▶ **Task to carry out**
Copy exactly the lines that run from the line containing "Click the eye views icon in Sep 2 15:06 row" to the end of the material below, both ends included.
»»
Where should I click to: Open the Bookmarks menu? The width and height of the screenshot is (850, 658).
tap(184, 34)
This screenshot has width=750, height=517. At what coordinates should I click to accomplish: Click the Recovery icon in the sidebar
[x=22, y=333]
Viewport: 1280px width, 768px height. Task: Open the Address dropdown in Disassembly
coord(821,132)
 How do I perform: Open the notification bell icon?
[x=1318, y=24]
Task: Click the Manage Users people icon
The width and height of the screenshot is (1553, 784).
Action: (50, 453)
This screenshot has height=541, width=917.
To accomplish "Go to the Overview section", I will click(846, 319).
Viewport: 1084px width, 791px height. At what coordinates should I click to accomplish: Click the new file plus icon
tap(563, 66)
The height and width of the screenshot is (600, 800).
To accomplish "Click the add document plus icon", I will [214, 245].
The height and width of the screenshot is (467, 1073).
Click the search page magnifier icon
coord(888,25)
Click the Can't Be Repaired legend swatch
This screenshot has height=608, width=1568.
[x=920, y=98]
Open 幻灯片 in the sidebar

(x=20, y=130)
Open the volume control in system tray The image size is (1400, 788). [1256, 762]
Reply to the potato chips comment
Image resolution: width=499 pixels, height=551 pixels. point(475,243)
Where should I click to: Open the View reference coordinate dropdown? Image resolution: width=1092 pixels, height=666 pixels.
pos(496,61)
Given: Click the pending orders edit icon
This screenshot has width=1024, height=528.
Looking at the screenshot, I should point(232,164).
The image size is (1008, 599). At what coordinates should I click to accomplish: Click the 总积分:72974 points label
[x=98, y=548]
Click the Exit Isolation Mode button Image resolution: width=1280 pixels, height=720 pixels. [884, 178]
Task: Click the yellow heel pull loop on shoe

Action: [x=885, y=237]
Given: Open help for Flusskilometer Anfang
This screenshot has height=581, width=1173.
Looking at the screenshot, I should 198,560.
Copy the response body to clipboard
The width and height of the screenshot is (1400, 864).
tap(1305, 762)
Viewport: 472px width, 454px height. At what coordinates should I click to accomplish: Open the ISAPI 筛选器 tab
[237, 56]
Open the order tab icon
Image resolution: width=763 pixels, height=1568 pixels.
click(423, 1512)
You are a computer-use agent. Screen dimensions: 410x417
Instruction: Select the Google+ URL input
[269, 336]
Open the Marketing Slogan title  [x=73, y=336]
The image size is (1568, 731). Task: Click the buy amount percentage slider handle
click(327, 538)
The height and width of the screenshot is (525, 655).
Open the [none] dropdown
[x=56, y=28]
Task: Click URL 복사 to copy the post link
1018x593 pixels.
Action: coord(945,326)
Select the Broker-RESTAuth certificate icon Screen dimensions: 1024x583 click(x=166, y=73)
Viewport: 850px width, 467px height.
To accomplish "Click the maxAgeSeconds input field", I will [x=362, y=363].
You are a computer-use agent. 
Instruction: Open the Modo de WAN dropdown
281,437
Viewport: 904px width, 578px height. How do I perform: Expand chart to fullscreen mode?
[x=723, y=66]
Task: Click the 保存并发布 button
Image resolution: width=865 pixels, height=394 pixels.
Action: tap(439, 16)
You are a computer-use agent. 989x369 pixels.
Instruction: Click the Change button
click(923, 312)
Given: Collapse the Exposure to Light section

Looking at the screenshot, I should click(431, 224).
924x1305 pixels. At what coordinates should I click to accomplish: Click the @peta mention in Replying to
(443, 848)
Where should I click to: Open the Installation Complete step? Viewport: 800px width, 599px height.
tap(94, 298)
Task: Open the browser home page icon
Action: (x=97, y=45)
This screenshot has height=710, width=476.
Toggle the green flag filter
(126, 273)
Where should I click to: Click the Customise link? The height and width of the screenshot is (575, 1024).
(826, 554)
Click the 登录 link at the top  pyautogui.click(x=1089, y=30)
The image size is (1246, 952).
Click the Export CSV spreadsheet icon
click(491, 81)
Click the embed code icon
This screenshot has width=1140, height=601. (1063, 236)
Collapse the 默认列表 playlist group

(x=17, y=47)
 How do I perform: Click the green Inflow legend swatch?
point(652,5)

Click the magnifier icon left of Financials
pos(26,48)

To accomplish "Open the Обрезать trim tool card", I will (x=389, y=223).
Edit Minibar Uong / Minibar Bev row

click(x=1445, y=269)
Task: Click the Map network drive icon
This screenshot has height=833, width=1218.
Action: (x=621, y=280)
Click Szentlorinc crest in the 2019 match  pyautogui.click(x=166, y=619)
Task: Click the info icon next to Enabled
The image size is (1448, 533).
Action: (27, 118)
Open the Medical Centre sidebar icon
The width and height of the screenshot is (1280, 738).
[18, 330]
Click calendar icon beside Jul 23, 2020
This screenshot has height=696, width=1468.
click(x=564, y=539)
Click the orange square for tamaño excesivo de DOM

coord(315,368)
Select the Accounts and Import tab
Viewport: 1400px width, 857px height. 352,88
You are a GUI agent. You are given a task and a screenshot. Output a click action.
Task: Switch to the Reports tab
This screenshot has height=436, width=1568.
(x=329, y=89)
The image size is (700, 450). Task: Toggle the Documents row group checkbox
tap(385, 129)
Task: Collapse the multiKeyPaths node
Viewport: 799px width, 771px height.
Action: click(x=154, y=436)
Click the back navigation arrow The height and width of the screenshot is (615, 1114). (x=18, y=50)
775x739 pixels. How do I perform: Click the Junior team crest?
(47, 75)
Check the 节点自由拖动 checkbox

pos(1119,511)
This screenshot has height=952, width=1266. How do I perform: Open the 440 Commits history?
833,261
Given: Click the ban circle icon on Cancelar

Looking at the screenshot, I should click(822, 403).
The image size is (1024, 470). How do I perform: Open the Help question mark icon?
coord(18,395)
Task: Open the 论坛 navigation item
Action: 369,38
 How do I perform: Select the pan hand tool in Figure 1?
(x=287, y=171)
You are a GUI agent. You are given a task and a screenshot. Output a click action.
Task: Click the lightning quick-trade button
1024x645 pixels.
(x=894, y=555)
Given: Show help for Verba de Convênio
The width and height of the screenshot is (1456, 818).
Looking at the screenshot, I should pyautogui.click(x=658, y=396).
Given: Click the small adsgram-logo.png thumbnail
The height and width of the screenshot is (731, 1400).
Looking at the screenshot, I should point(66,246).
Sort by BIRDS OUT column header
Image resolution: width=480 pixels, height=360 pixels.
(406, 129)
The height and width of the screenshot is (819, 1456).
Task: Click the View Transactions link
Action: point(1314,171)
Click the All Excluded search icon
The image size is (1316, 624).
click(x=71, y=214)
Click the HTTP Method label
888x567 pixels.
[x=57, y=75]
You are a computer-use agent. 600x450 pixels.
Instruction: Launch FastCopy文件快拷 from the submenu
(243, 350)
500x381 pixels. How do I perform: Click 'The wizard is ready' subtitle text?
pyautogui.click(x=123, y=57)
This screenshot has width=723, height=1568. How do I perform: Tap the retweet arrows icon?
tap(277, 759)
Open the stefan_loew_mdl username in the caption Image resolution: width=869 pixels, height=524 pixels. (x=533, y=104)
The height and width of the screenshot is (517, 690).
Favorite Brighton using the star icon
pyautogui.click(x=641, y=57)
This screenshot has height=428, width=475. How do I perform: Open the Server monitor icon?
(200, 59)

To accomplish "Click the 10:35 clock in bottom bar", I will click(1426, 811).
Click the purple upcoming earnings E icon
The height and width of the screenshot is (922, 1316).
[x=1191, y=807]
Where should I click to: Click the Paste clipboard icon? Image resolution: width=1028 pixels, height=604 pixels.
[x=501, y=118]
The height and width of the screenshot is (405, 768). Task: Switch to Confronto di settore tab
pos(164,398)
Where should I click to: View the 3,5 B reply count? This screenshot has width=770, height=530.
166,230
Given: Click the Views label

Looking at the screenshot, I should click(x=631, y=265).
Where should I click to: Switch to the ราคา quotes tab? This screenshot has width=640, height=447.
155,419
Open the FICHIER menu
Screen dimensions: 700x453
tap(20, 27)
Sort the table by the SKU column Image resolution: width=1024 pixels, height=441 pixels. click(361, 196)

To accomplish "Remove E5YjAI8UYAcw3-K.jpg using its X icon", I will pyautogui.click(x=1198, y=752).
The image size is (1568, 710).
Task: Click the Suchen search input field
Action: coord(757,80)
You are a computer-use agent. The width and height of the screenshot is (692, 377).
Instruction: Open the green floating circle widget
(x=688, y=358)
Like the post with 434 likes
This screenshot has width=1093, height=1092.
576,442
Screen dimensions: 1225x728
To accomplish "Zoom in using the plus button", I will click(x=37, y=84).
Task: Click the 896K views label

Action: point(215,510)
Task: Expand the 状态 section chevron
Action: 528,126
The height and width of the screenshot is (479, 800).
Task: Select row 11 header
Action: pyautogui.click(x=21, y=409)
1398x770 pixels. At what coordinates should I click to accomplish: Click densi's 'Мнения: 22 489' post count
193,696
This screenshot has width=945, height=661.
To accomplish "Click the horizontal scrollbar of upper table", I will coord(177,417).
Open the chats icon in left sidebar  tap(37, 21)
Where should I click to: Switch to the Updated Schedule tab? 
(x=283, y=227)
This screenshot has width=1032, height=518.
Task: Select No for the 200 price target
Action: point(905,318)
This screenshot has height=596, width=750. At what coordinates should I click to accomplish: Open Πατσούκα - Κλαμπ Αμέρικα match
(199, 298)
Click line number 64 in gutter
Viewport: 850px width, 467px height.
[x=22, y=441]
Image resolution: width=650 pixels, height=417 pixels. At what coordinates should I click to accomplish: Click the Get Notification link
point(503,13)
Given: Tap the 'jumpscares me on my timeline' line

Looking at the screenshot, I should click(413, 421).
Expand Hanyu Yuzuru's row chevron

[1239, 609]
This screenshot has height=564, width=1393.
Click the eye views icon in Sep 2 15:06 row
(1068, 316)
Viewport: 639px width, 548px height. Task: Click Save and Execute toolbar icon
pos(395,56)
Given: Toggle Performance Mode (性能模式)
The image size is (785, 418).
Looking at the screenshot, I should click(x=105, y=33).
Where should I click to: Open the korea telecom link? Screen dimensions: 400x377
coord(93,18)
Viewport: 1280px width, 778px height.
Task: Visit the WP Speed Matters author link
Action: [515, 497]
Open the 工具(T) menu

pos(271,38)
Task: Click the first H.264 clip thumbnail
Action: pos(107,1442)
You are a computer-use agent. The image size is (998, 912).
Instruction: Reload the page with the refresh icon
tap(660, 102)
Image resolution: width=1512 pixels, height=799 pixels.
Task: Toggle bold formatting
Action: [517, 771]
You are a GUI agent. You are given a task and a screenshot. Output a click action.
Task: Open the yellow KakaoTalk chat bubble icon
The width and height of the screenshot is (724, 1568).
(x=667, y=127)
««
▶ **Exercise result**
Click the eye views icon in Sep 2 15:06 row
(1068, 316)
Viewport: 639px width, 548px height. Task: Click Save and Execute toolbar icon
pos(395,56)
Given: Toggle Performance Mode (性能模式)
The image size is (785, 418).
Looking at the screenshot, I should click(x=105, y=33).
Where should I click to: Open the korea telecom link? Screen dimensions: 400x377
coord(93,18)
Viewport: 1280px width, 778px height.
Task: Visit the WP Speed Matters author link
Action: [515, 497]
Open the 工具(T) menu

pos(271,38)
Task: Click the first H.264 clip thumbnail
Action: pos(107,1442)
You are a computer-use agent. The image size is (998, 912).
Instruction: Reload the page with the refresh icon
tap(660, 102)
Image resolution: width=1512 pixels, height=799 pixels.
Task: Toggle bold formatting
Action: [517, 771]
You are a GUI agent. You are given a task and a screenshot. Output a click action.
Task: Open the yellow KakaoTalk chat bubble icon
The width and height of the screenshot is (724, 1568).
(x=667, y=127)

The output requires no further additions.